Elephant Circle, COLOR, and A Mother’s Choice Midwifery collaborated with the Children’s Campaign, CDPHE and the Infant and Maternal Mortality Policy Workgroup throughout our conversation regarding birth equity and in developing this letter. Their content expertise was the main source of our recommendations and without their participation, this letter may not have come to fruition or it would have seriously lacked meaningful request. Thank you again for your time and we look forward to following up with you all as we are happy to assist in any way viably possible.

Sincerely,

The Infant and Maternal Mortality Prevention Workgroup of Raise Colorado

A Mother’s Choice Midwifery

Colorado Children’s Campaign

Elephant Circle


Endnotes

i. Raise Colorado is a coalition of organizations, parents, advocates, businesses, service providers and government representatives that support the growth of Colorado’s youngest children and their families through public awareness, policy development and advocacy efforts.
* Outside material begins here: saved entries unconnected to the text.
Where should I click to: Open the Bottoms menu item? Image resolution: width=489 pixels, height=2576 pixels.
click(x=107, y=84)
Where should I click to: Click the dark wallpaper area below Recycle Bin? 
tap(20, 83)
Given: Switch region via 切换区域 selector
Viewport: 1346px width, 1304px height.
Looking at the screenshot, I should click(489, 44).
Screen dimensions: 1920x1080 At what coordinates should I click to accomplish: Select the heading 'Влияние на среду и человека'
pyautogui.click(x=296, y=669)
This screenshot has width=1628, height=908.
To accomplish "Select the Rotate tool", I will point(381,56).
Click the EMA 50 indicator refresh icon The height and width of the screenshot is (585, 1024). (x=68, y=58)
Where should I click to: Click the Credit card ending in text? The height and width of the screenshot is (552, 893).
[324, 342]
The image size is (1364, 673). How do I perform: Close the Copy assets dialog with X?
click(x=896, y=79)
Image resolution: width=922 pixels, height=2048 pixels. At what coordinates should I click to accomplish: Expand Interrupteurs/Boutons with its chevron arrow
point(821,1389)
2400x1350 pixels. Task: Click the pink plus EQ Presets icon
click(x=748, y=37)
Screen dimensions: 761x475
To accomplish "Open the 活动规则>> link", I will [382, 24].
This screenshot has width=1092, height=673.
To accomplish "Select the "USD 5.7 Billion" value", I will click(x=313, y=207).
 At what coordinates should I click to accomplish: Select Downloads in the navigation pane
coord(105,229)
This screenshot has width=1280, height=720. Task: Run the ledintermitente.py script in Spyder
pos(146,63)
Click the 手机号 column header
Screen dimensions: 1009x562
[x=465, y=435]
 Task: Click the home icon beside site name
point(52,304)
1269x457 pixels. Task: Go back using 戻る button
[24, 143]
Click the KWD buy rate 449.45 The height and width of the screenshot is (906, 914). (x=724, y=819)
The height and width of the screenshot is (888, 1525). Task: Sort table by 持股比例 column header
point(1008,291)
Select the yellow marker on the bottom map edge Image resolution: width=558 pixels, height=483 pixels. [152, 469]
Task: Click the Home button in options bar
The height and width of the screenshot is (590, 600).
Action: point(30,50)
ii. Elephant Circle is a local birth justice organization made up of experts in the health, legal and biological systems related to the perinatal period, who provide a wide array of services at the micro, mezzo and macro level.

iii. Colorado Organization for Latina Opportunity and Reproductive Rights is a reproductive justice organization that works to address the disparate impacts that systemic barriers create for individuals due to their economic situation, faith, race, gender, age, immigration status, physical abilities, sexual orientation, or gender identity.

iv. The Colorado Children’s Campaign is a non-profit, non-partisan research and advocacy organization that believes in every chance for every child.

v. The Birth Place Lab is a multidisciplinary research center of The University of British Columbia that centers community-based participatory research and knowledge translation to improve access to high quality maternity health care information across birth settings. The Lab’s guidelines seek to help foster effective collaboration by addressing the various levels of interactions between care providers. This includes discussion, consultation, collaboration, and transfer of care from one provider to another. It makes sense to use their expertise as the foundation of the state’s response as we know transfers between community-based care and hospital-based care are likely to increase during the pandemic response.

vi. The National Academies of Sciences, Engineering, and Medicine are private, nonprofit institutions that provide expert advice on some of the most pressing challenges facing the nation and world. Their work helps shape sound policies, inform public opinion, and advance the pursuit of science, engineering, and medicine.

vii. The Giving Voice to Mothers Study was co-created with Women from five communities of color, and women who planned to give birth at home or in a birth center and the Birth Place Lab. The women developed a survey with over 200 questions describing their experiences of pregnancy, birth, prenatal and newborn care. Also, they decided what to study, designed the questions, and recruited participants. To ensure rigor and ethical conduct in all aspects of the research, they collaborated with the Birth Place Lab team.

viii. The National Partnership for Women and Families is a non-profit, non-partisan organization that works to works to change policy and culture. They are grounded in the lived experience of women and families.

ix. A Mother’s Choice Midwifery is a home-birth clinic located in Colorado Springs. It is owned and operated by Demetra Seriki, the only black home-birth-midwife in Colorado.